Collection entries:
◇ ◇ ◇
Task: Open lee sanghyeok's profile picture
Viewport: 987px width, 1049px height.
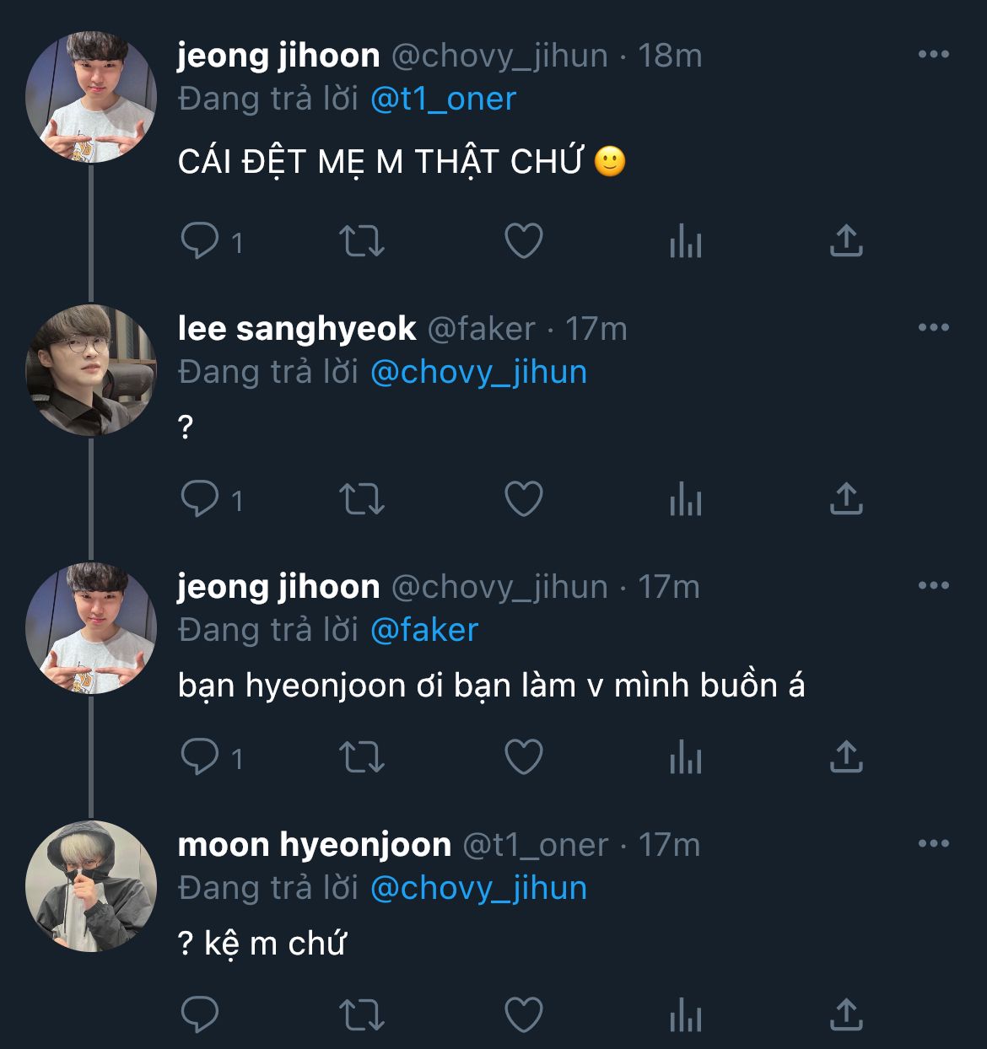Action: [x=91, y=370]
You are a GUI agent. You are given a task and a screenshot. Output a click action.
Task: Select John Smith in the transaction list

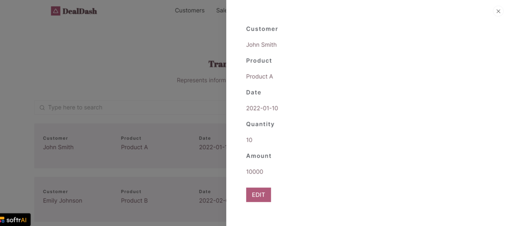58,147
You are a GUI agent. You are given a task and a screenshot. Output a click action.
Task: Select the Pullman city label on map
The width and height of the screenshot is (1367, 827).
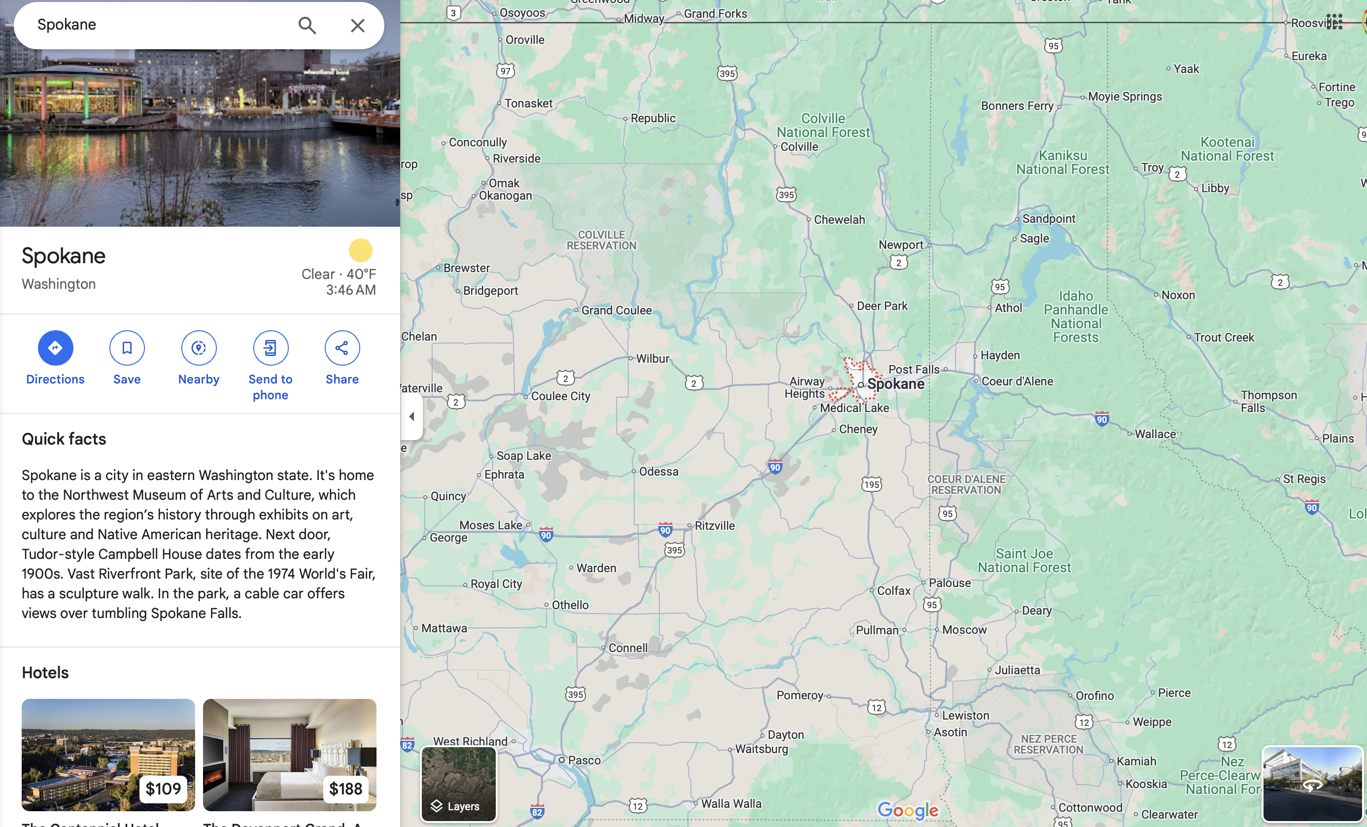coord(877,630)
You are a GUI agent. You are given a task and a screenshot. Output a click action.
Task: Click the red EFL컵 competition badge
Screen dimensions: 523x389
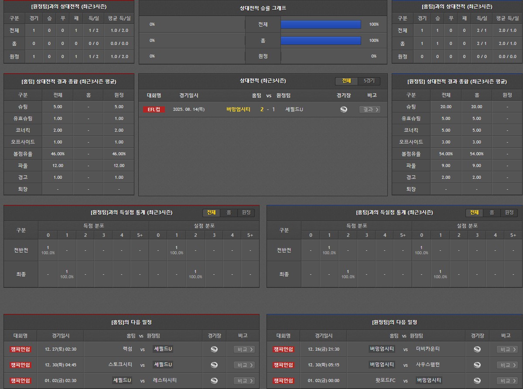click(x=154, y=109)
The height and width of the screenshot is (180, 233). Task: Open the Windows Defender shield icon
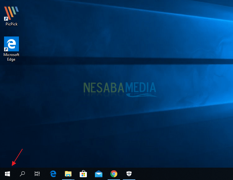coord(129,174)
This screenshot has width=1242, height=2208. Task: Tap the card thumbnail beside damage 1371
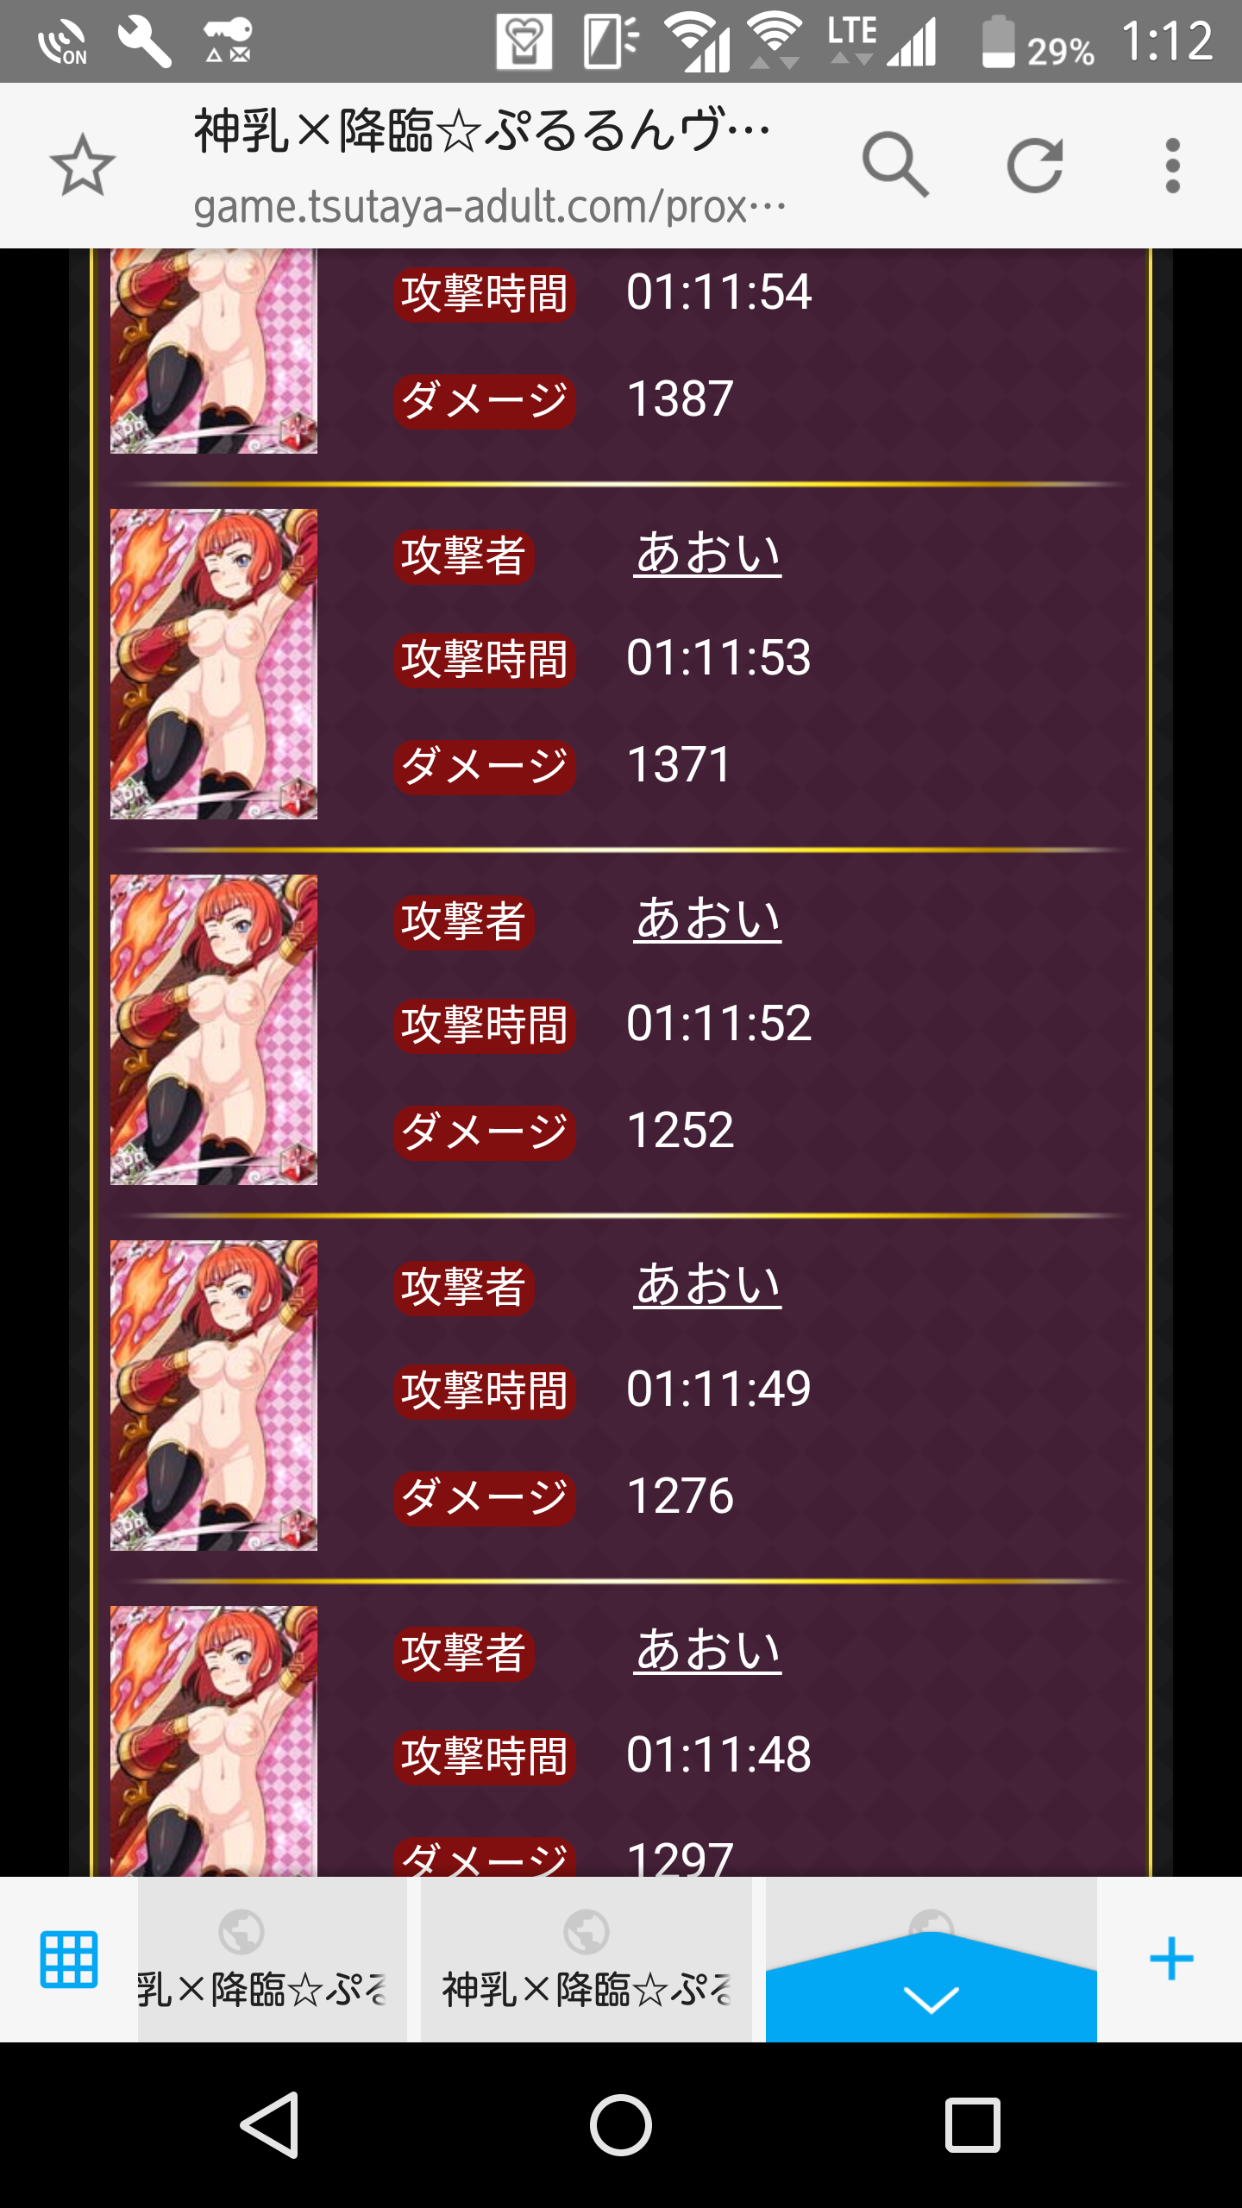(214, 664)
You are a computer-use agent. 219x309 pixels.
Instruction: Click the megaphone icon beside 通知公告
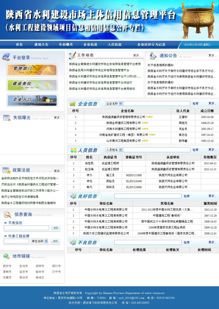point(153,56)
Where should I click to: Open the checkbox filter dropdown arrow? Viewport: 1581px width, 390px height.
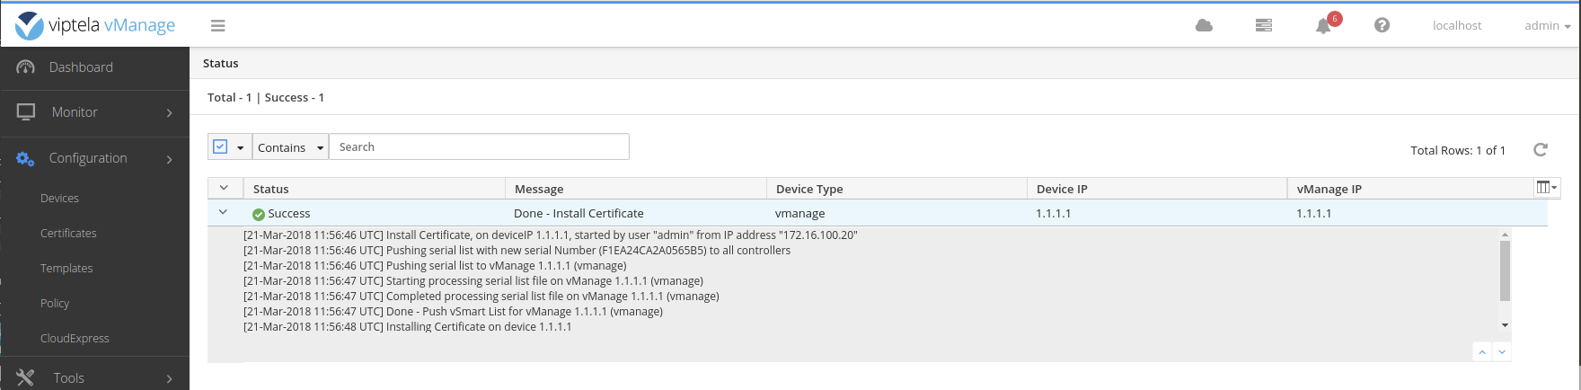[x=241, y=147]
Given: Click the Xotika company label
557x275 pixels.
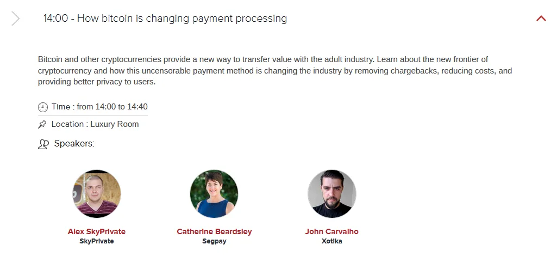Looking at the screenshot, I should (x=332, y=241).
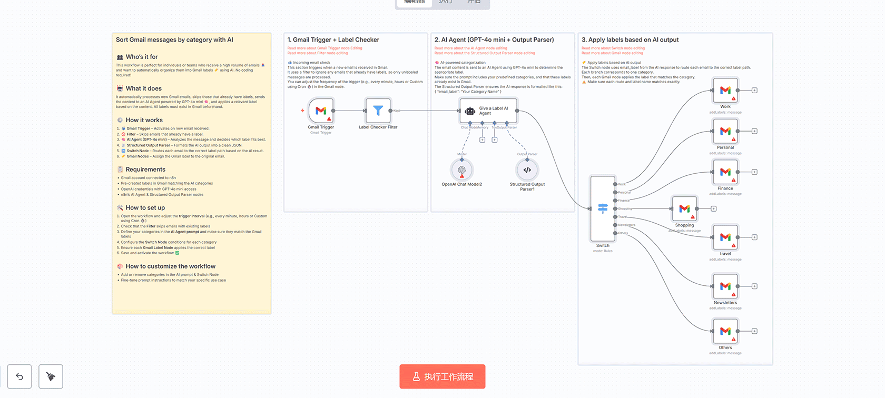Open 'Read more about Gmail Trigger node' link
Viewport: 885px width, 398px height.
(325, 48)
◇ ◇ ◇
With all pictures omitted, return exactly the lines from the one containing "Where should I" through the end of the entries above.

[Answer for the task]:
Where should I click to: Open the checkbox filter dropdown arrow? Viewport: 1581px width, 390px height.
[x=241, y=147]
Given: Click the Xotika company label
557x275 pixels.
Looking at the screenshot, I should (x=332, y=241).
Open 'Read more about Gmail Trigger node' link
Viewport: 885px width, 398px height.
(325, 48)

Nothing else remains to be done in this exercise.